Can you rewrite the entries below from the line with "Task: Select SID" through the end of the entries, substituting "Highlight" for "Select" and leaving everything else unchanged? Omit the pictures from your answer.

"""

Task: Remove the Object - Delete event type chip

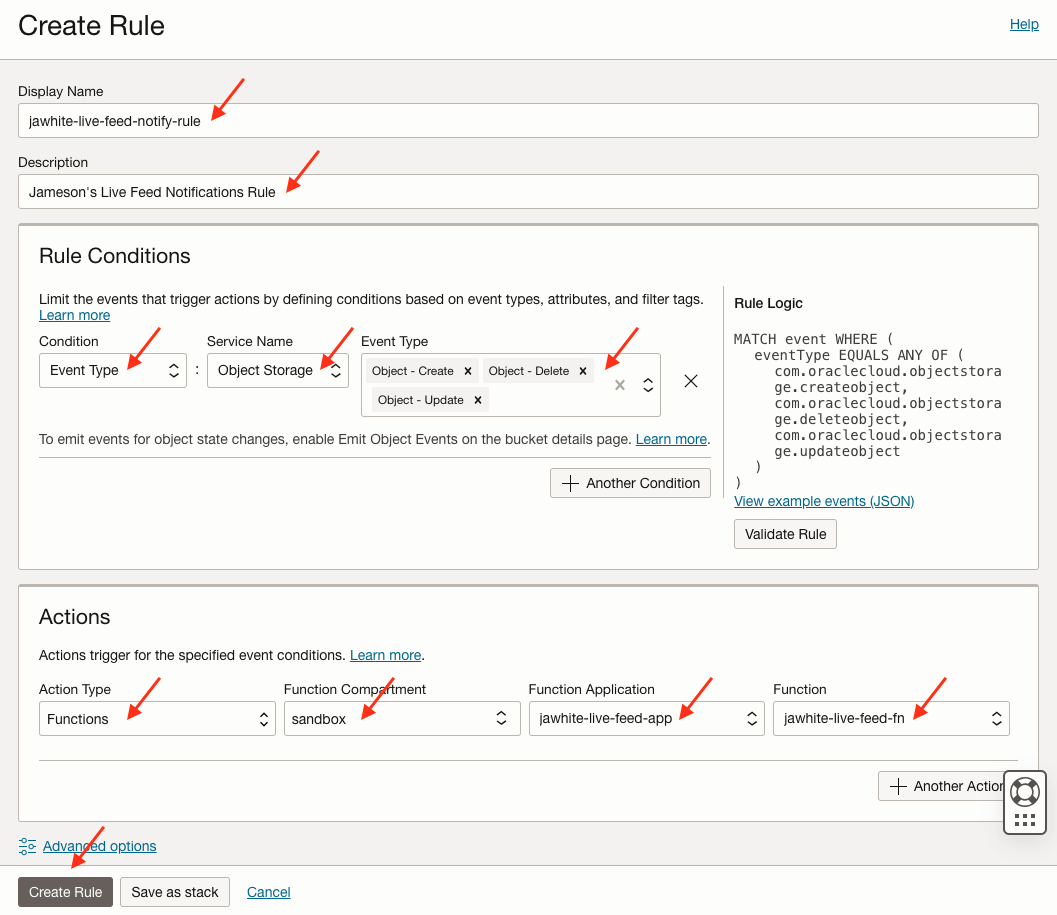Action: pyautogui.click(x=583, y=371)
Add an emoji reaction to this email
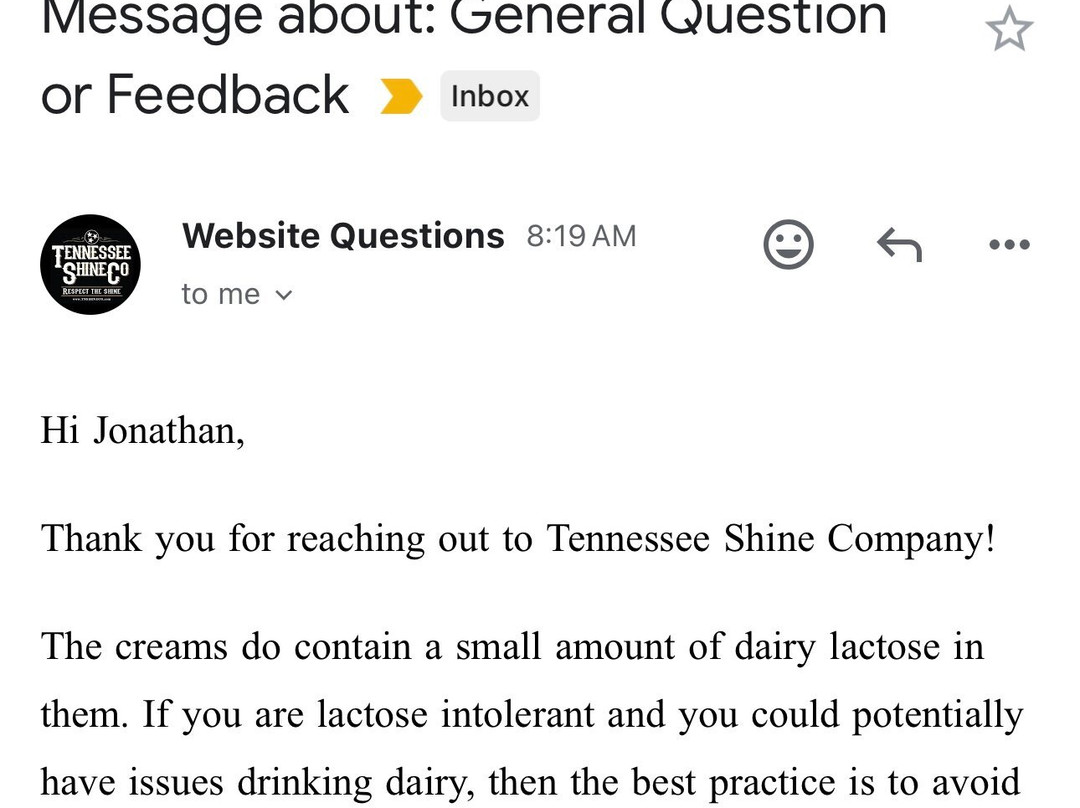This screenshot has width=1080, height=808. [x=788, y=243]
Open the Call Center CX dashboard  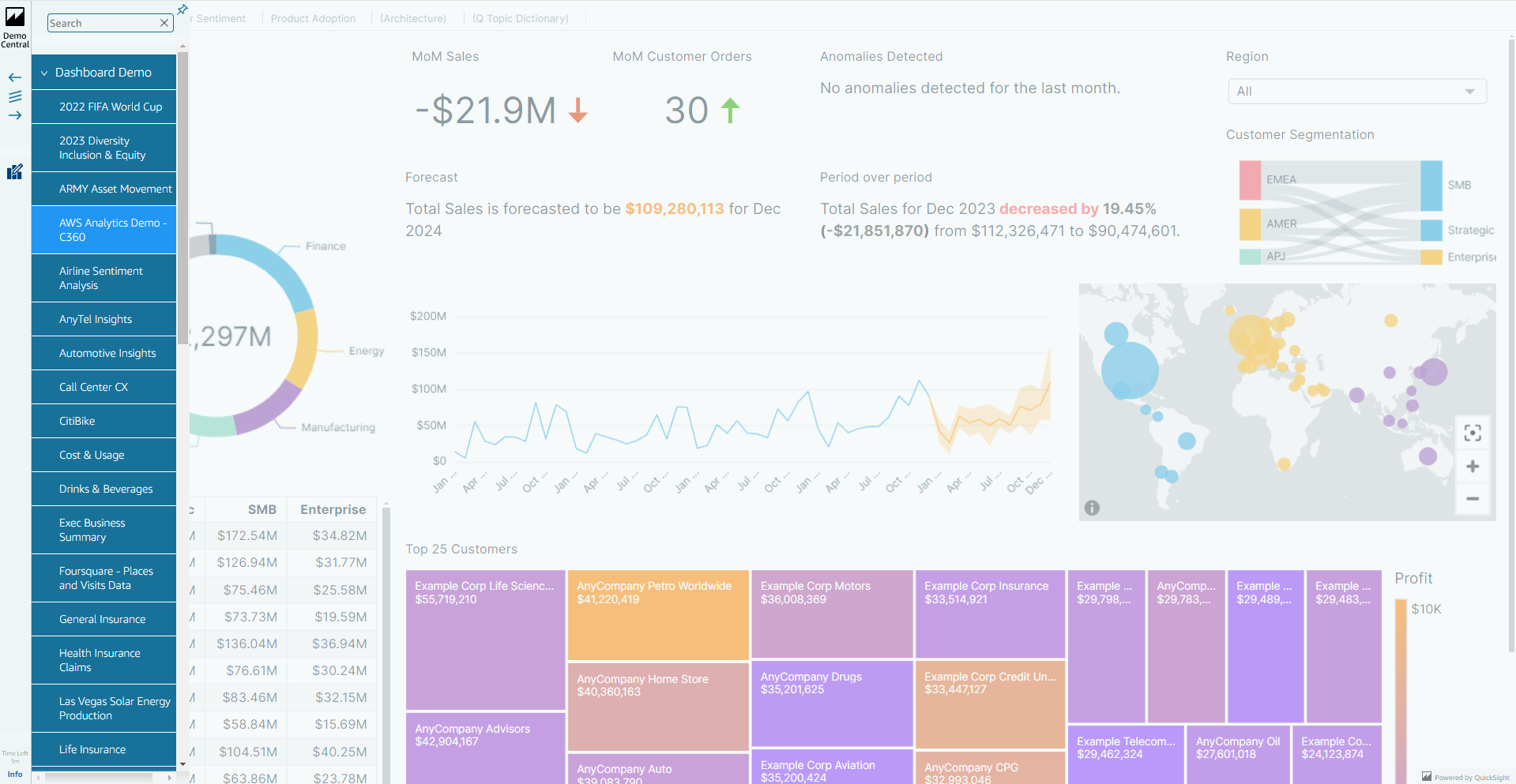[93, 387]
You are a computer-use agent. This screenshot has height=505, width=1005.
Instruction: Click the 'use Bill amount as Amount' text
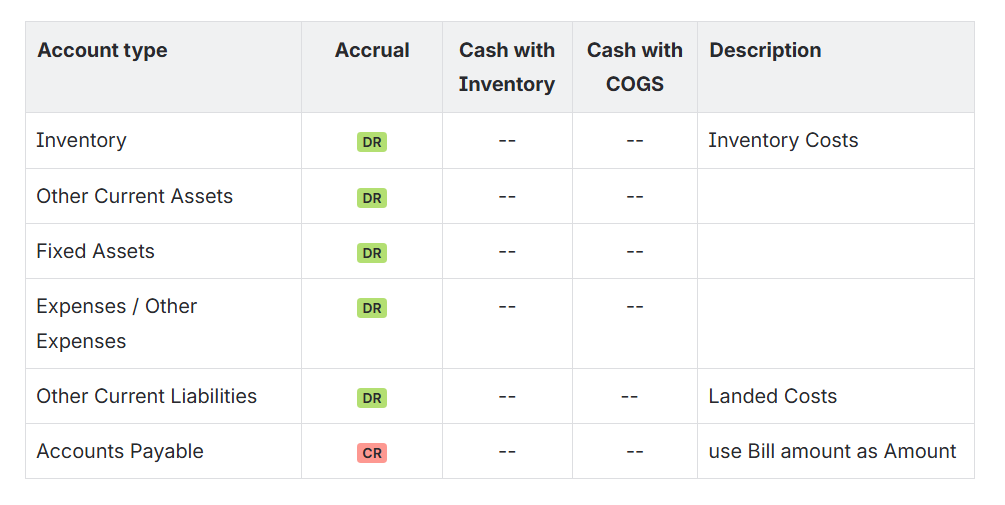[832, 451]
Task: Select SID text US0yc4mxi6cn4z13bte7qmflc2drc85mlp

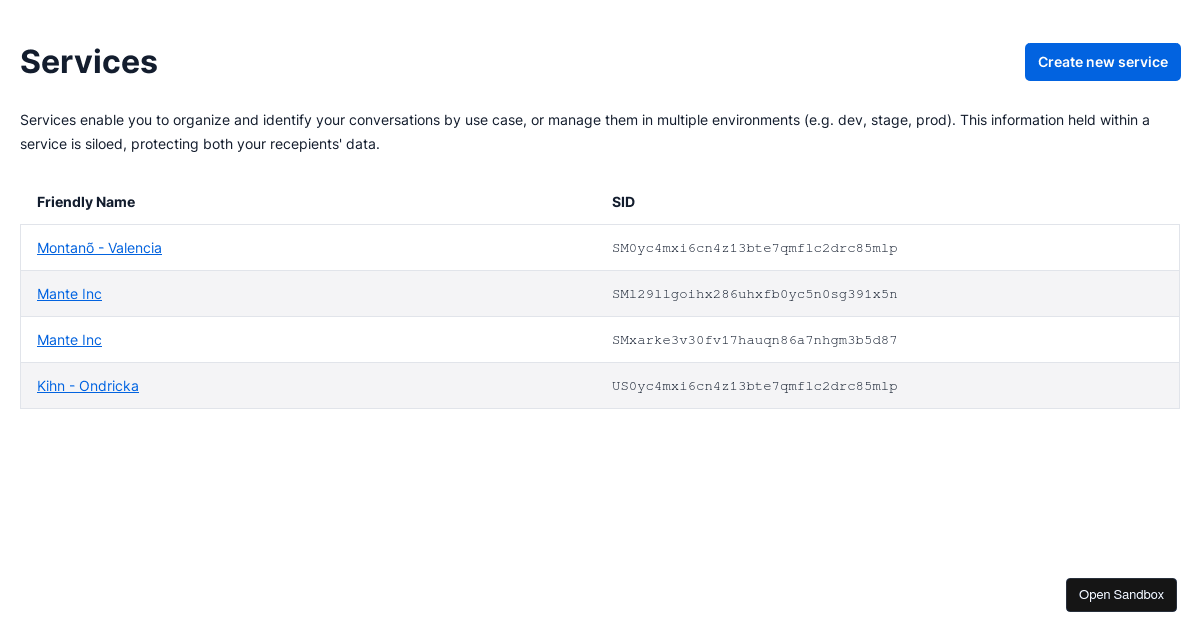Action: [x=755, y=386]
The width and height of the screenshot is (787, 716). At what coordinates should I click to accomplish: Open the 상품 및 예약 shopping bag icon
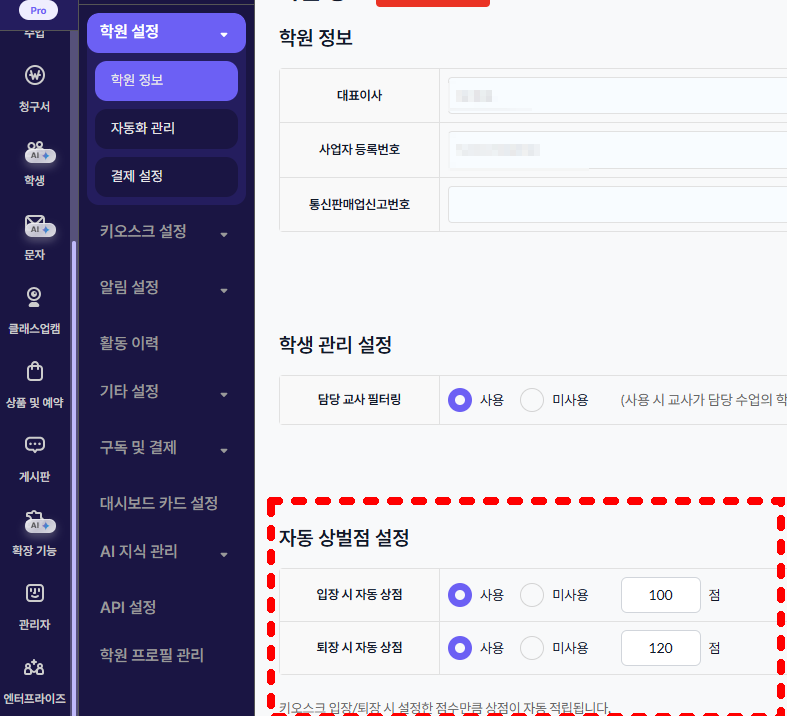pos(35,371)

"""

RESULT BELOW:
Task: Highlight SID text US0yc4mxi6cn4z13bte7qmflc2drc85mlp

Action: [x=755, y=386]
The width and height of the screenshot is (787, 716). At what coordinates should I click to accomplish: Open the 상품 및 예약 shopping bag icon
pos(35,371)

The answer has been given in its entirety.